Saturday, November 22, 2025

English Dominance, AI Bias, & Australia's Capability Crisis:

The following discussion points were shared with me by Mr Sherman Mak, an Innovation Programmes mentor/coach.in CSIRO — the Commonwealth Scientific and Industrial Research Organisation, Australia’s national science agency. CSIRO is widely regarded as one of the world’s most diverse and impactful research institutions, delivering cutting-edge science and innovative solutions for industry, society, and the environment. I found Sherman’s observations thought-provoking, and I have obtained his permission to reproduce them below.

Sherman is the scion of the Malaysia–Singapore Fung Keong Rubber Manufactory family. His wife, Lyn, is the Deputy Vice-Chancellor of Federation University Australia (formerly the University of Ballarat).

 


English Dominance, AI Bias, & Australia's Capability Crisis

1. The Core Problem: English Dominance can Stifle Innovation and Embeds Bias

Language is Power: English dominance worldwide creates linguistic imperialism and carries a cultural bias, favouring Western/American worldviews.

AI Bias as Reinforcement: Artificial Intelligence (AI) models (like Large Language Models or LLMs) are primarily trained on the vast amount of English data scraped from the internet. This causes AI to amplify the dominance of English and its embedded biases.

The AI Bias Problem: This results in AI systems that perform worse for non-native English speakers (e.g., scoring errors on essays, misinterpreting non-standard accents) and generate information that prioritizes American-centric perspectives, ignoring or distorting narratives from lower-resource languages.

Media English Language Bias Example (BBC): Even major news sources use loaded language (e.g., calling one group a "militant" while others are "terrorists") and biased framing, which subtly dictates global narratives.

Stifled Innovation and Talent: The English requirement blocks diverse global talent and unique cognitive frameworks embedded in other languages and systems.
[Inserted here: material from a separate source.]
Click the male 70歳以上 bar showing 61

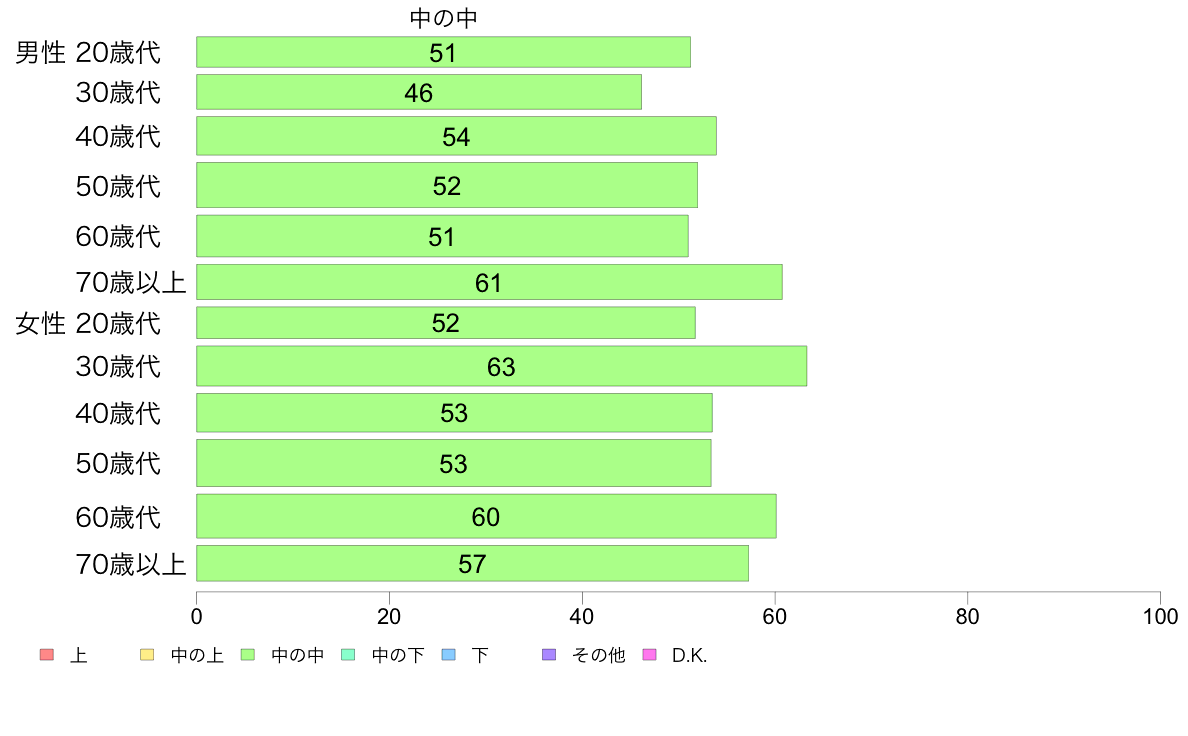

This lack of perspective diversity stifles innovation and creative problem-solving worldwide.

Non-native English-speaking researchers spend up to 51% more time writing manuscripts and are asked to improve their English up to 12.5 times more often than native speakers, diverting resources away from scientific discovery and innovation (Reminder more than 80% of the world are not English native speakers). It will be interesting to see how many native English-speaking Australians and politicians can get an IELTS of 65 points and above.

Interestingly, both Australia (93%) and the United States (95%) are just ranked ahead of the Netherlands in the population that speaks English 91%. Australia and America are even below Singapore which is at 96%. Plus, these two countries' majority of its population are at least Bilingual.
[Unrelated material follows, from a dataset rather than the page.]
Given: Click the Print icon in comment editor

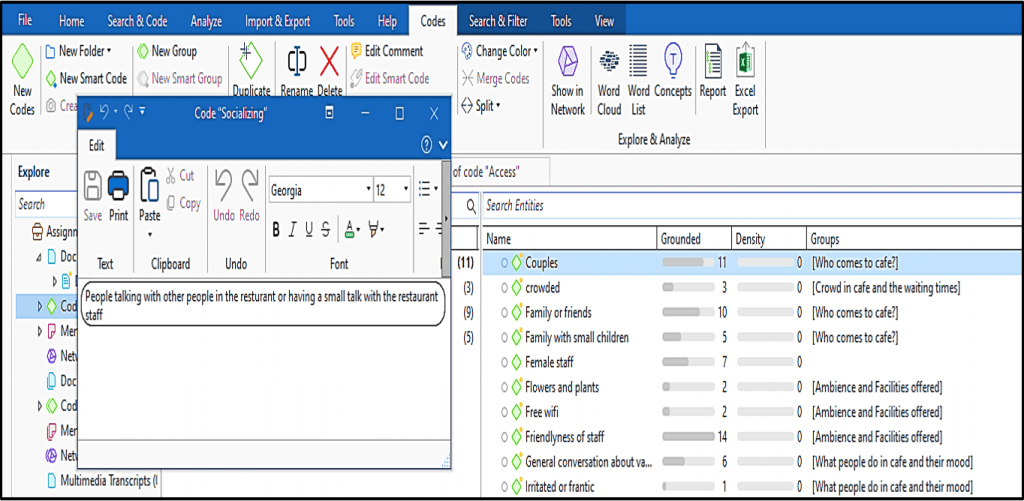Looking at the screenshot, I should click(119, 195).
The 80% of the non-English speaking world, is why AI is being developed outside of the English-speaking world should not be underestimated.
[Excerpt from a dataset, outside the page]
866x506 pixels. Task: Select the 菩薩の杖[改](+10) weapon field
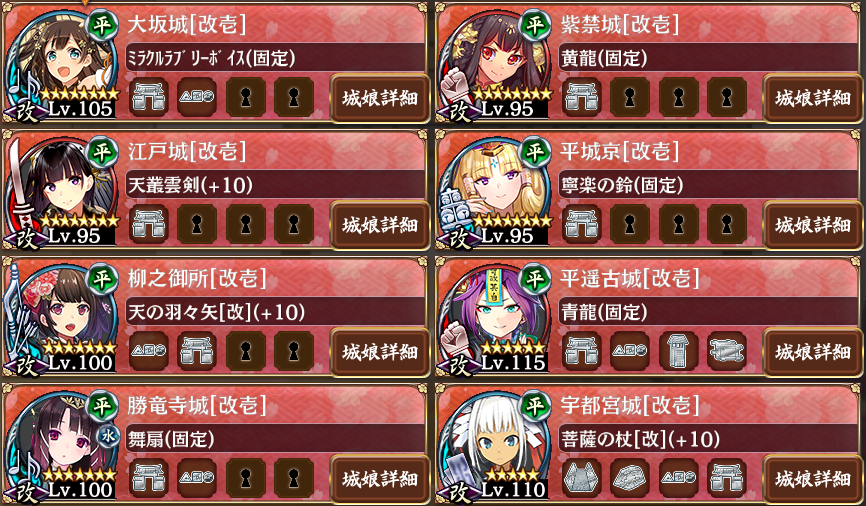[x=707, y=439]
2. The Australian Crisis: Losing Our Edge

Capability in Decline: Experts confirm Australia is in a severe crisis, losing its Asia capability (language and cultural literacy), which is vital for its economic and security future.

Structural Bias and Debt: The structural decline in Asian language study is accelerated by policies like the Jobs Ready Graduate (JRG) scheme, which caused the cost of humanities (the foundation for Asian studies) to more than double, creating degrees that cost students up to A$50,000. This debt is a direct structural barrier to developing vital Asia capability. This indirectly leading to generations of monolingual/monoculture bureaucrats.

Wasted Talent: Australia under-utilises its own Asian diaspora a vast (nearly 20% of the population), ready-made source of linguistic knowledge because of underlying structural bias and a failure to reward non-English skills.

3. Possible Solutions: Value Multilingualism as a National Strategy

A National Asset: We must recognize that multilingualism is a strategic national asset.

The cognitive flexibility, cultural empathy, and higher earnings associated with bilingualism are essential to overcoming bias and fuelling innovation.

Learn from Pop Culture (Labubu Example): The global marketing success of cultural IP like Labubu (a Chinese/Hong Kong-market character/brand built on emotional appeal, scarcity, and community-driven hype) demonstrates the immense economic and cultural power of non-Western products.

Learn from our current failures in our rollout of our 1st nations and multicultural narratives (Being hijacked by right-wing politics).

Australia must shift from a transactional approach to one that genuinely understands and collaborates with the region's cultural drivers to build deep engagement. Need for Action: Reversing the crisis requires a national strategy to invest in Asian language learning from school through university, addressing AI bias by funding diverse language data sets, and actively leveraging the expertise of diverse communities.

The stakes are high. Without change, Australia risks becoming strangers in our own region and hindering future economic success.